About 10 % of the cases with nephrogenic adenoma occur in pediatric age [
1], and show the same morphological and immunohistochemical features as adult cases [
18]. They occur under the specific pathological conditions such as Turner's syndrome [
4] or prune belly syndrome [
5]. Multifocal [
6] and/or diffuse [
7] lesions have also been reported. FMF is known to cause inflammatory conditions such as peritonitis, pleurisy, arthritis, erysipelas-like erythema and pericarditis. Responsible gene of FMF located at chromosome 16p13.3 encodes a pyrin/marenostrin protein composed of 781 amino acids and consists of 10 exons [
11,
12]. Usually, pyrin has N-terminal PYRIN domain and C-terminal B30.2 domain. Activity of caspase-1 is regulated by ASC (apotosis-associated speck-like protein which contains a caspase recruitment domain) which bound to PYRIN domain and, B30.2 domain also regulates activity of IL-1β by directely inhibition of caspase-1 activation [
19,
20]. Major mutations of FMF are found in E148Q in exon 2, and M894V, M694I, V726A, and M680I in exon 10 of
PYD [
21,
22]. If there is a mutation in exon 10, the diagnosis of FMF can be confirmed. Additionally, if mutations in the other exons, including heterozygous mutation are detected, colchicine can be utilized not only for a treatment, but also for a diagnosis of FMF variant [
23]. In FMF variants, mutations in exon 1 (E84K), exon 2 (L110P, E148Q, R202Q, G304R), exon 3 (P369S, R408Q) and exon5 (S503C) are known.
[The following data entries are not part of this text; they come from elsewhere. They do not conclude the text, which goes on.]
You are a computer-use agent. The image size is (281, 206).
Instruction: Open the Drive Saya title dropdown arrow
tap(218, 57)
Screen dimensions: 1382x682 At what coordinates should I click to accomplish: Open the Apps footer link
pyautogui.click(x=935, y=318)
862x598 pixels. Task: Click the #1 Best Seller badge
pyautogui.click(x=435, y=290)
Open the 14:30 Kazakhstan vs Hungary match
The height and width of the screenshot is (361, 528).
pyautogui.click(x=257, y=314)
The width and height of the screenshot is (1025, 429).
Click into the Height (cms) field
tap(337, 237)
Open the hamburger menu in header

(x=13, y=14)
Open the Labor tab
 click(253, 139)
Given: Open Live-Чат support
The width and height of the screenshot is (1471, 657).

It is believed that inflammation is provoked by missense mutations of
PYRIN gene which result in loss of suppressive function of inflammasome and increase of IL-1β production [
19,
20]. In our case, only one heterozygous mutation of E148Q (exon2) was observed. There is a report that this mutation was seen in 20 % of Japanese patients [
24], but the present case was diagnosable as FMF variant, because treatment with colchicine was very effective. We did not search for other mutations on the chromosome, because most of them are limited at E148Q (exon2) and, M694I (exon 10) in the Japanese patients. Pyrin, located in microtubules and actin [
25], is a protein highly expressed in white blood cells. They are coded by MEFV gene which regulates inflammatory response by interacting with the cytoskeletons and mutation of this gene probably decreased or deleted its function [
25]. Colchicine also has a function to inhibit the polymerization of microtubules (tubulin). In the present case, not only white blood cells but also the tumor cells of nephrogenic adenoma were positive for vimentin. This suggests the possibility of expression of tubulin (component of cytokelaton). Many of the FMF cases are autosomal recessive, and the symptoms are less likely to occur in heterozygous mutation of E148Q (exon 2), so that the patient might have different mutations to cause the symptoms.